On March 4, 2018 the wreck the U.S. Navy’s first fleet carrier was recovered in the Coral Sea. An earlier article details the design and early service of the Lexington. This piece describes her fateful role in the Battle of the Coral Sea.
In the first five month of the Pacific War, the Imperial Japanese military won an almost uninterrupted string of victories, seizing Burma, Indonesia, the Philippines, Singapore, and most of the Solomon Islands and New Guinea. However, Australia remained a thorn in Japan’s southwestern Pacific flank—one which needed to be cut off from U.S. reinforcements before Japanese troops could invade.
Though Adm. Isoroku Yamamoto planned on drawing U.S. carriers into a decisive battle around Midway Island in June 1942, he first authorized Operation Mo in April to isolate Australia by dispatching two separate invasion fleets to seize Tulagi (part of the Solomon Islands) and Port Moresby, a key supply point for Australian troops on New Guinea.
However, American cryptographers had broken the Japanese naval code and learned the details of the plan in a matter of days. Adm. Chester Nimitz decided to dispatch the Navy’s fleet carrier, the Lexington, and the more modern Yorktown to bushwhack the Japanese invasion force.
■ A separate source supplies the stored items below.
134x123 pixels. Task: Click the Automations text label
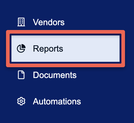click(57, 101)
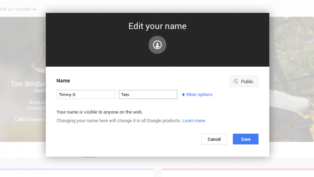Click the 1,347 followers count
Viewport: 314px width, 177px height.
[29, 120]
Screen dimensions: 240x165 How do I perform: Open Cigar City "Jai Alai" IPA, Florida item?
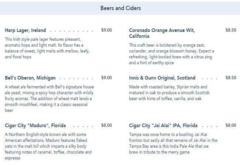point(163,125)
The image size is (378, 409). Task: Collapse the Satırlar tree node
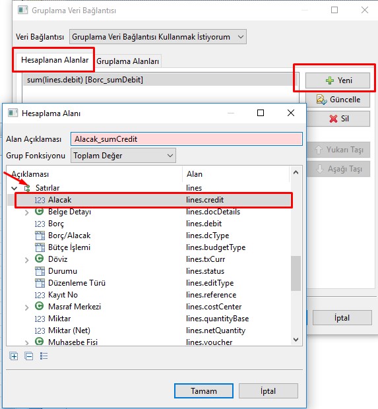(x=15, y=188)
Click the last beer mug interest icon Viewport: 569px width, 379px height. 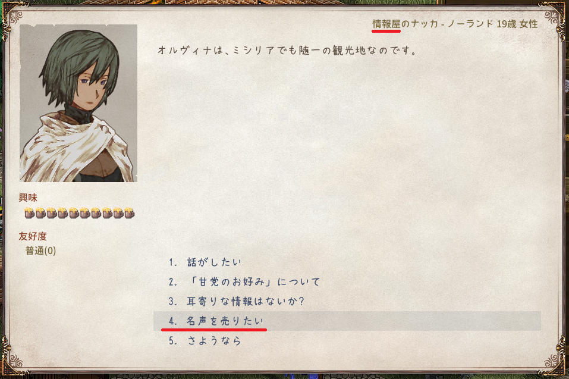(129, 213)
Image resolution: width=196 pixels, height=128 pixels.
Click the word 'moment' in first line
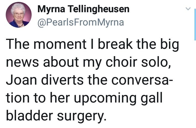point(60,44)
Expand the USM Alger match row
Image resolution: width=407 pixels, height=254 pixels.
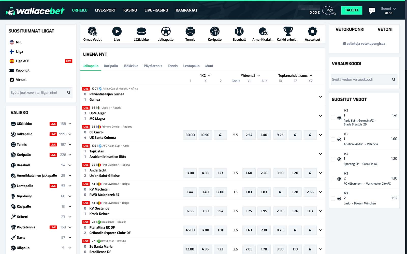pos(321,116)
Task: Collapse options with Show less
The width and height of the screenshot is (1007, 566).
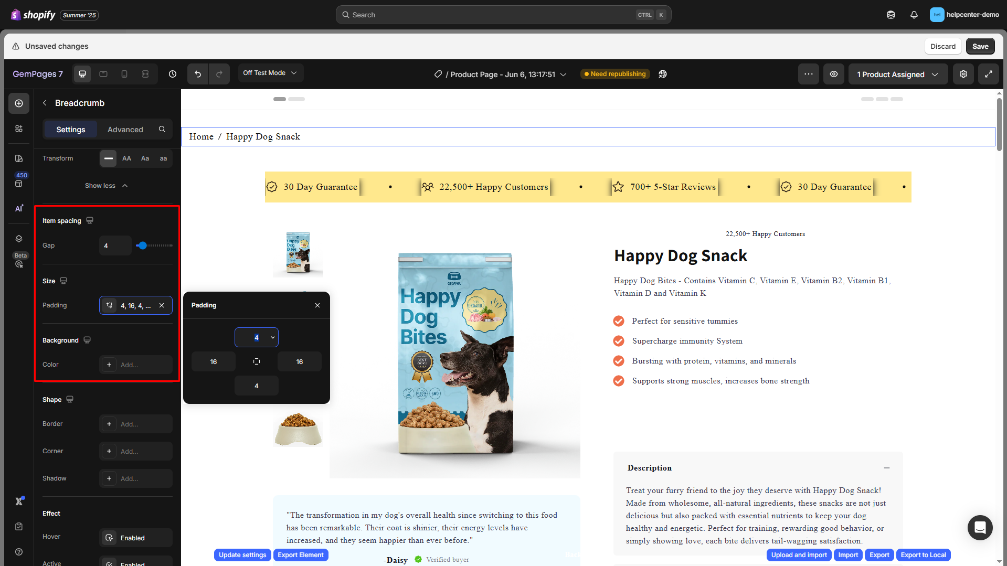Action: pos(107,186)
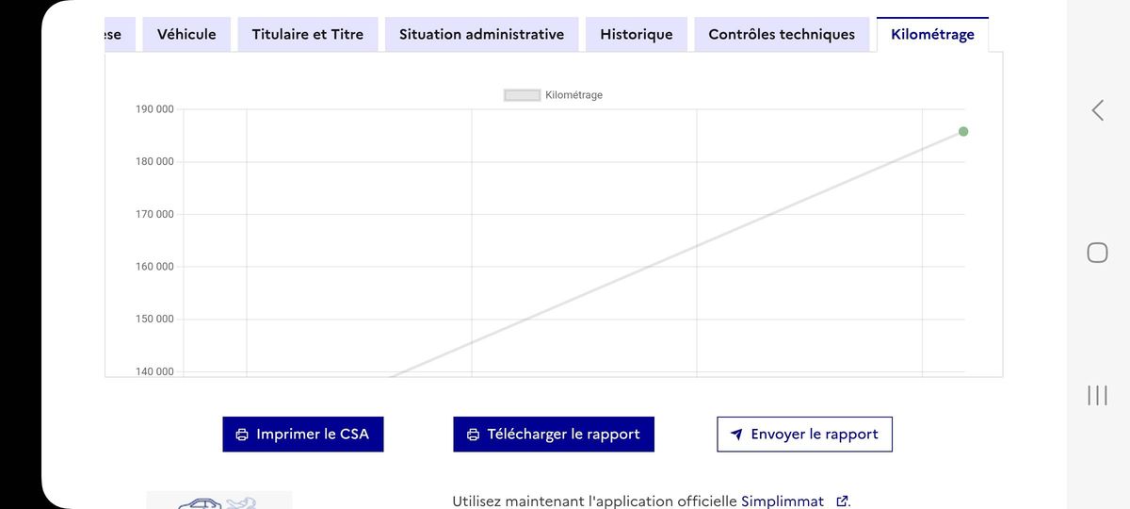The image size is (1130, 509).
Task: Click the grey Kilométrage legend swatch
Action: pos(523,95)
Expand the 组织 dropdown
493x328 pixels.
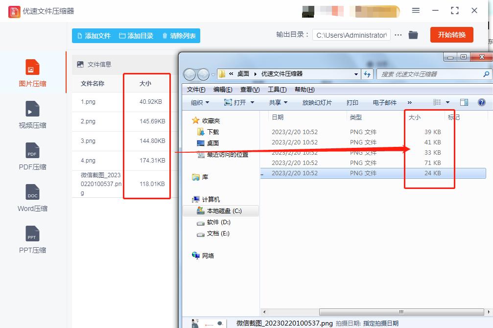[199, 103]
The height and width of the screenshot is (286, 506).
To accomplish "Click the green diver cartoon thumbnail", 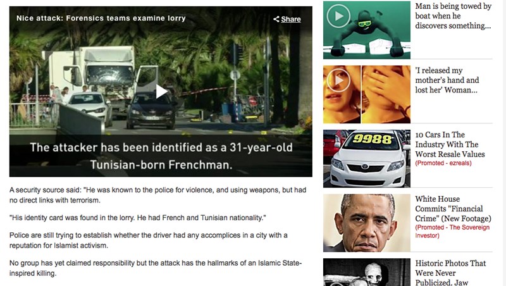I will pos(367,30).
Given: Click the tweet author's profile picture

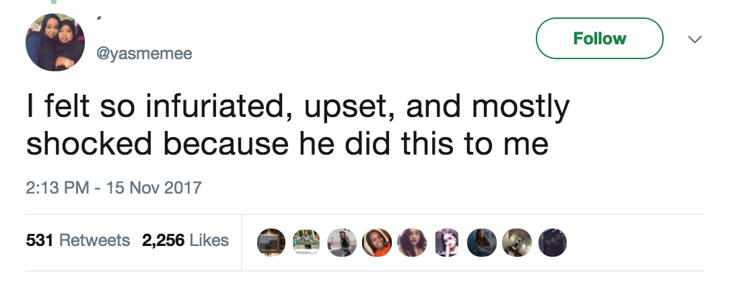Looking at the screenshot, I should point(55,42).
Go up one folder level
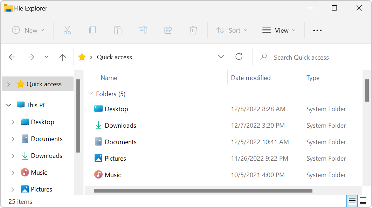372x208 pixels. click(x=63, y=57)
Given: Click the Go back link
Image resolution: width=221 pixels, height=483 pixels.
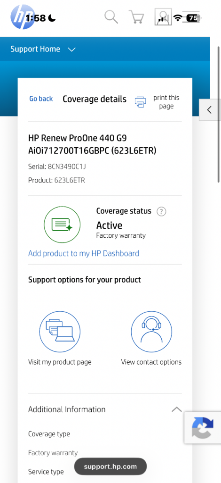Looking at the screenshot, I should 41,99.
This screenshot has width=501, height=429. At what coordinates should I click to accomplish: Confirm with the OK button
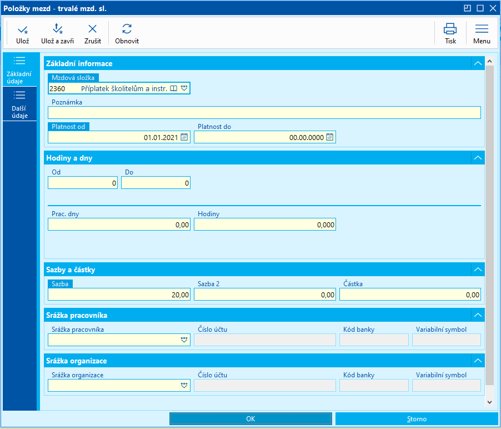coord(251,419)
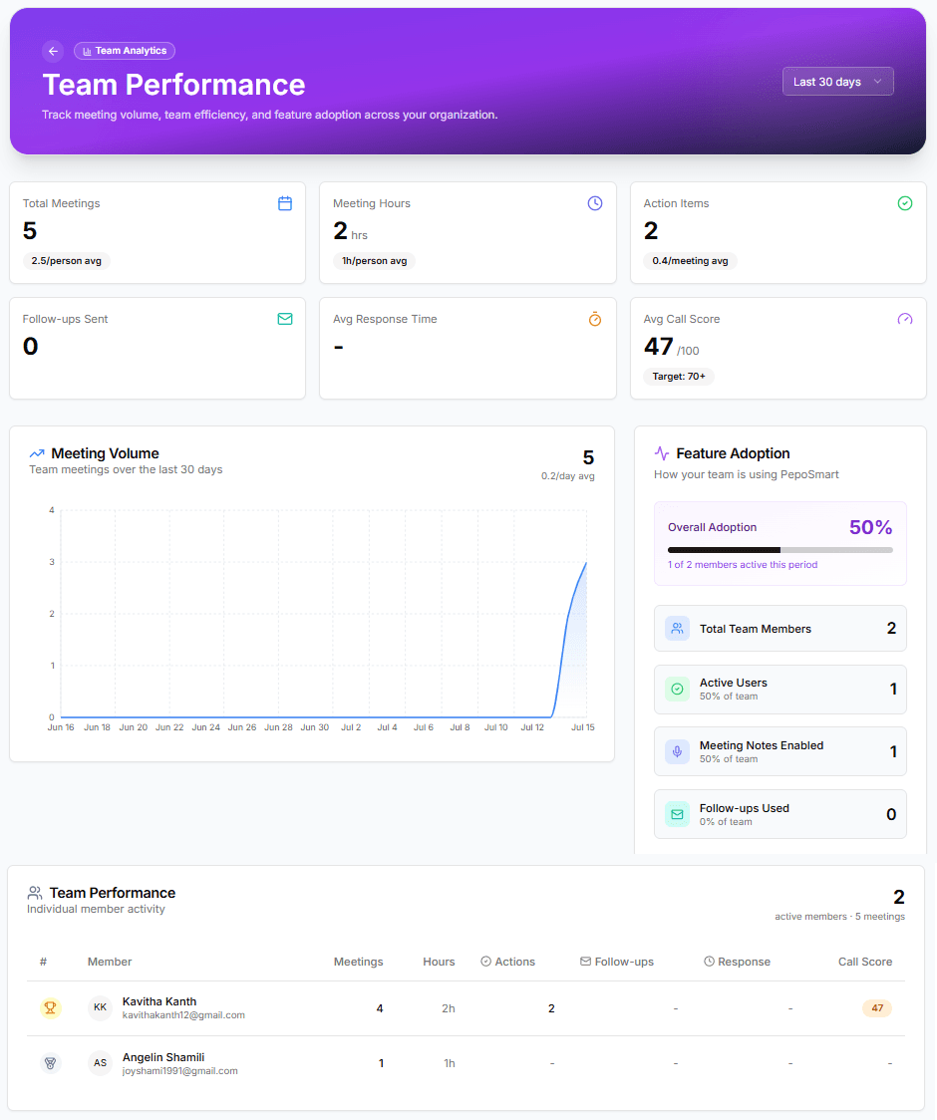Click the Meetings column header
This screenshot has height=1120, width=937.
point(358,962)
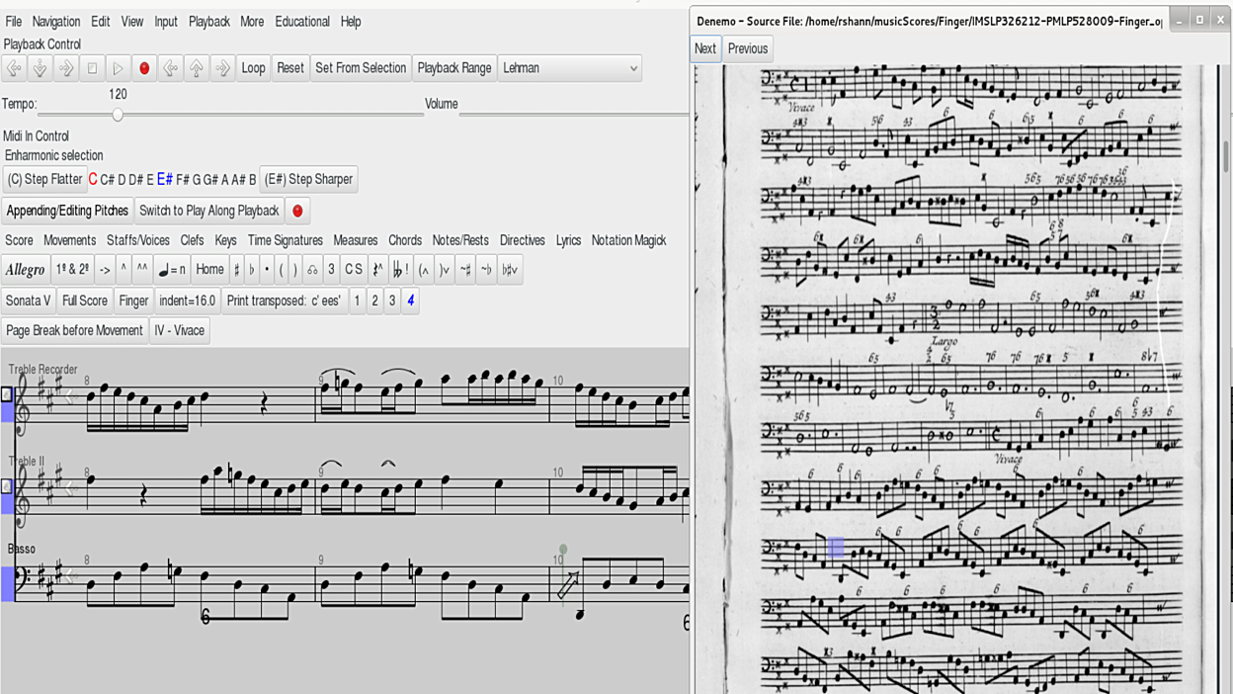Click the source window vertical scrollbar

pos(1226,158)
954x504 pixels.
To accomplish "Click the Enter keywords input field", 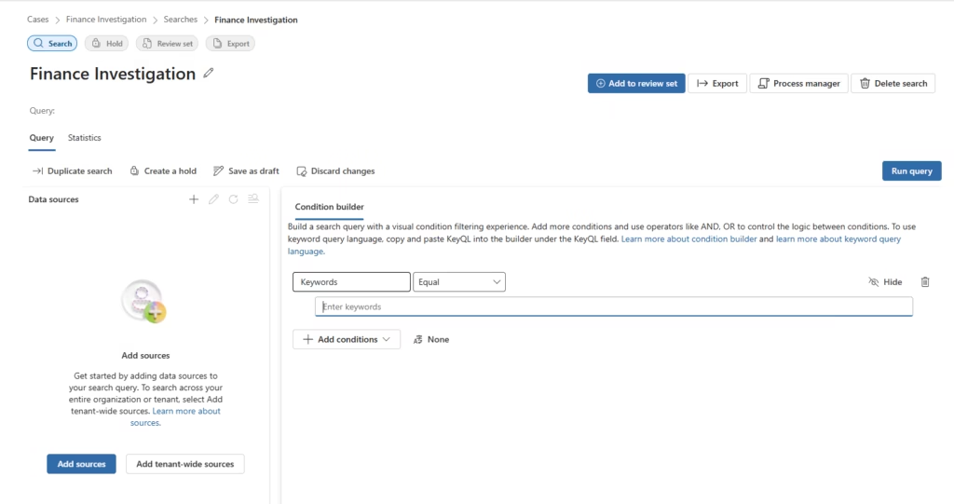I will pyautogui.click(x=614, y=306).
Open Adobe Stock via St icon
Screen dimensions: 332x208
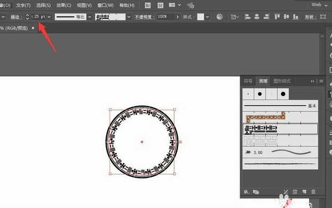click(x=160, y=6)
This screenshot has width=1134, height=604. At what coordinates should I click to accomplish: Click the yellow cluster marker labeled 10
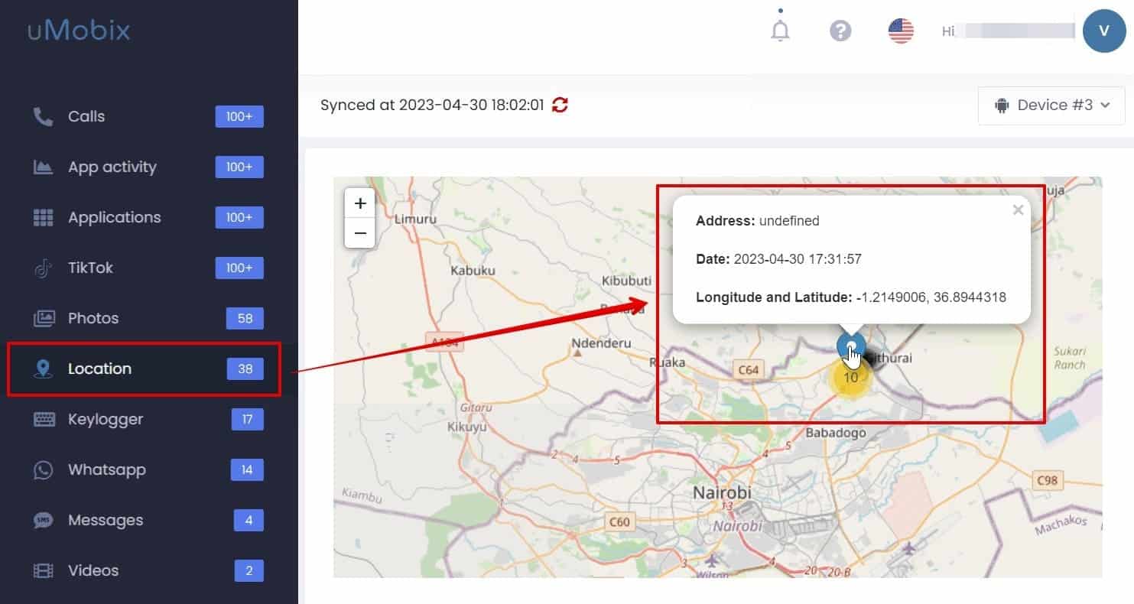click(x=850, y=378)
The American ships would confront a Japanese screening force that grew to include the fleet carriers Shokaku and Zuikaku as well as the light carrier Shoho, commanded by Adm. Takeo Takagi. The two opposing carrier groups mustered nearly the same number of aircraft: 127 to 128 bombers and fighters. The Lexington’s wing included thirty-five SBD Dauntless dive bombers, twenty-one F4F Wildcat fighters and twelve TBD Devastator torpedo bombers.